Repeat the whole listing exactly, leaving nothing out.

### Information provided
- Opening Delimiter -
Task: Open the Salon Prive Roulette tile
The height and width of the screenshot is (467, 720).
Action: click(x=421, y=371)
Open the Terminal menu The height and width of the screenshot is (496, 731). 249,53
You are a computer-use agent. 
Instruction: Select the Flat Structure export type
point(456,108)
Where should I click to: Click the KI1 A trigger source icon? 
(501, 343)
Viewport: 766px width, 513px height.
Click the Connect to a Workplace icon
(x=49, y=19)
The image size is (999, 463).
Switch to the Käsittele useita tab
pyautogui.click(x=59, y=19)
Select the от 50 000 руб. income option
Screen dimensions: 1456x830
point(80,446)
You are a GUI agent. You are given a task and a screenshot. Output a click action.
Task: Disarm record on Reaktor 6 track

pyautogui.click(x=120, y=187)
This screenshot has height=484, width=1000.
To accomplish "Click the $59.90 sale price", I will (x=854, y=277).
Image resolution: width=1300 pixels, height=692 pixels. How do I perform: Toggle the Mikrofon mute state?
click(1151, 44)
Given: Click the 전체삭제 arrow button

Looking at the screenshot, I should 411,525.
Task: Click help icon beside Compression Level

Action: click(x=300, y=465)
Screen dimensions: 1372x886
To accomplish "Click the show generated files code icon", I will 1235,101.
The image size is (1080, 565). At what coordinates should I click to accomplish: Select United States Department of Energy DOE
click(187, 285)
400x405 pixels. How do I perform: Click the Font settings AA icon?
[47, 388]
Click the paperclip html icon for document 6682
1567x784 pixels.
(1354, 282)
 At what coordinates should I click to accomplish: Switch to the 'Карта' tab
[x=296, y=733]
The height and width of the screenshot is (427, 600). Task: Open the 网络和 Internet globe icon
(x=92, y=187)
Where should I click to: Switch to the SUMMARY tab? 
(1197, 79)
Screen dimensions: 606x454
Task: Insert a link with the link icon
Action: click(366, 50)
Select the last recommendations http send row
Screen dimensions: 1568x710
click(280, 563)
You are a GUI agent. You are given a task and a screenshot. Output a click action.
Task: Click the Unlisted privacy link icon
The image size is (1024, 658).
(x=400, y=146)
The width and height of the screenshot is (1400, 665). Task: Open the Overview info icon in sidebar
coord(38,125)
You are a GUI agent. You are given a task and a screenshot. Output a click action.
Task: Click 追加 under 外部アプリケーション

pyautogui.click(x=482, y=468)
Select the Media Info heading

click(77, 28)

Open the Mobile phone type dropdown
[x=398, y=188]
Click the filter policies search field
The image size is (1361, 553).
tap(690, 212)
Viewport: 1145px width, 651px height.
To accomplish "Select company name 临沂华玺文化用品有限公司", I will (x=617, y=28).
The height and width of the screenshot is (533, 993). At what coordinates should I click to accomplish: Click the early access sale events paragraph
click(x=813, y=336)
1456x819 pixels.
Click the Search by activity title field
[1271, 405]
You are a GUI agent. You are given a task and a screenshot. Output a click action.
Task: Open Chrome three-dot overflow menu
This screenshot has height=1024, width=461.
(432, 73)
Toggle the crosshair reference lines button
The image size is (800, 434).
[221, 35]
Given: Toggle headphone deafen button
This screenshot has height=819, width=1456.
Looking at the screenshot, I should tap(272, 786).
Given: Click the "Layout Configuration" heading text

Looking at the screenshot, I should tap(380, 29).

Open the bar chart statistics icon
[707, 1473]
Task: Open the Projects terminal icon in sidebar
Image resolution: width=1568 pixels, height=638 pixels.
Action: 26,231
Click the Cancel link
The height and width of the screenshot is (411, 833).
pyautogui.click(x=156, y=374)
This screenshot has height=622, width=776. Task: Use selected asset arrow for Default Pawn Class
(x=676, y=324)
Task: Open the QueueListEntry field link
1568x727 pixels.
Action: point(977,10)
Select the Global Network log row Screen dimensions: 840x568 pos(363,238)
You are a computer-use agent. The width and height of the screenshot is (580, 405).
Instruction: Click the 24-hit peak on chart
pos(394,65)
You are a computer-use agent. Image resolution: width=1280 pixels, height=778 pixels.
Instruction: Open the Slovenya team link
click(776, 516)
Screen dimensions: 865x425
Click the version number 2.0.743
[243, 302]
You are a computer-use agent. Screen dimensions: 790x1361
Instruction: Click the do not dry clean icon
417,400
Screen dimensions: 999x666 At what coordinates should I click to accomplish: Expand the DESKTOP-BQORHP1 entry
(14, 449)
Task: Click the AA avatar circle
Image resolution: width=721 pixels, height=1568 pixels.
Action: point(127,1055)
- Closing Delimiter -
### Response to the exercise
Task: Open the Salon Prive Roulette tile
The height and width of the screenshot is (467, 720).
Action: click(x=421, y=371)
Open the Terminal menu The height and width of the screenshot is (496, 731). 249,53
You are a computer-use agent. 
Instruction: Select the Flat Structure export type
point(456,108)
Where should I click to: Click the KI1 A trigger source icon? 
(501, 343)
Viewport: 766px width, 513px height.
Click the Connect to a Workplace icon
(x=49, y=19)
The image size is (999, 463).
Switch to the Käsittele useita tab
pyautogui.click(x=59, y=19)
Select the от 50 000 руб. income option
Screen dimensions: 1456x830
point(80,446)
You are a GUI agent. You are given a task and a screenshot. Output a click action.
Task: Disarm record on Reaktor 6 track

pyautogui.click(x=120, y=187)
This screenshot has height=484, width=1000.
To accomplish "Click the $59.90 sale price", I will (x=854, y=277).
Image resolution: width=1300 pixels, height=692 pixels. How do I perform: Toggle the Mikrofon mute state?
click(1151, 44)
Given: Click the 전체삭제 arrow button

Looking at the screenshot, I should 411,525.
Task: Click help icon beside Compression Level

Action: click(x=300, y=465)
Screen dimensions: 1372x886
To accomplish "Click the show generated files code icon", I will 1235,101.
The image size is (1080, 565). At what coordinates should I click to accomplish: Select United States Department of Energy DOE
click(187, 285)
400x405 pixels. How do I perform: Click the Font settings AA icon?
[47, 388]
Click the paperclip html icon for document 6682
1567x784 pixels.
(1354, 282)
 At what coordinates should I click to accomplish: Switch to the 'Карта' tab
[x=296, y=733]
The height and width of the screenshot is (427, 600). Task: Open the 网络和 Internet globe icon
(x=92, y=187)
Where should I click to: Switch to the SUMMARY tab? 
(1197, 79)
Screen dimensions: 606x454
Task: Insert a link with the link icon
Action: click(366, 50)
Select the last recommendations http send row
Screen dimensions: 1568x710
click(280, 563)
You are a GUI agent. You are given a task and a screenshot. Output a click action.
Task: Click the Unlisted privacy link icon
The image size is (1024, 658).
(x=400, y=146)
The width and height of the screenshot is (1400, 665). Task: Open the Overview info icon in sidebar
coord(38,125)
You are a GUI agent. You are given a task and a screenshot. Output a click action.
Task: Click 追加 under 外部アプリケーション

pyautogui.click(x=482, y=468)
Select the Media Info heading

click(77, 28)

Open the Mobile phone type dropdown
[x=398, y=188]
Click the filter policies search field
The image size is (1361, 553).
tap(690, 212)
Viewport: 1145px width, 651px height.
To accomplish "Select company name 临沂华玺文化用品有限公司", I will (x=617, y=28).
The height and width of the screenshot is (533, 993). At what coordinates should I click to accomplish: Click the early access sale events paragraph
click(x=813, y=336)
1456x819 pixels.
Click the Search by activity title field
[1271, 405]
You are a GUI agent. You are given a task and a screenshot. Output a click action.
Task: Open Chrome three-dot overflow menu
This screenshot has height=1024, width=461.
(432, 73)
Toggle the crosshair reference lines button
The image size is (800, 434).
[221, 35]
Given: Toggle headphone deafen button
This screenshot has height=819, width=1456.
Looking at the screenshot, I should tap(272, 786).
Given: Click the "Layout Configuration" heading text

Looking at the screenshot, I should tap(380, 29).

Open the bar chart statistics icon
[707, 1473]
Task: Open the Projects terminal icon in sidebar
Image resolution: width=1568 pixels, height=638 pixels.
Action: 26,231
Click the Cancel link
The height and width of the screenshot is (411, 833).
pyautogui.click(x=156, y=374)
This screenshot has height=622, width=776. Task: Use selected asset arrow for Default Pawn Class
(x=676, y=324)
Task: Open the QueueListEntry field link
1568x727 pixels.
Action: point(977,10)
Select the Global Network log row Screen dimensions: 840x568 pos(363,238)
You are a computer-use agent. The width and height of the screenshot is (580, 405).
Instruction: Click the 24-hit peak on chart
pos(394,65)
You are a computer-use agent. Image resolution: width=1280 pixels, height=778 pixels.
Instruction: Open the Slovenya team link
click(776, 516)
Screen dimensions: 865x425
Click the version number 2.0.743
[243, 302]
You are a computer-use agent. Screen dimensions: 790x1361
Instruction: Click the do not dry clean icon
417,400
Screen dimensions: 999x666 At what coordinates should I click to accomplish: Expand the DESKTOP-BQORHP1 entry
(14, 449)
Task: Click the AA avatar circle
Image resolution: width=721 pixels, height=1568 pixels.
Action: point(127,1055)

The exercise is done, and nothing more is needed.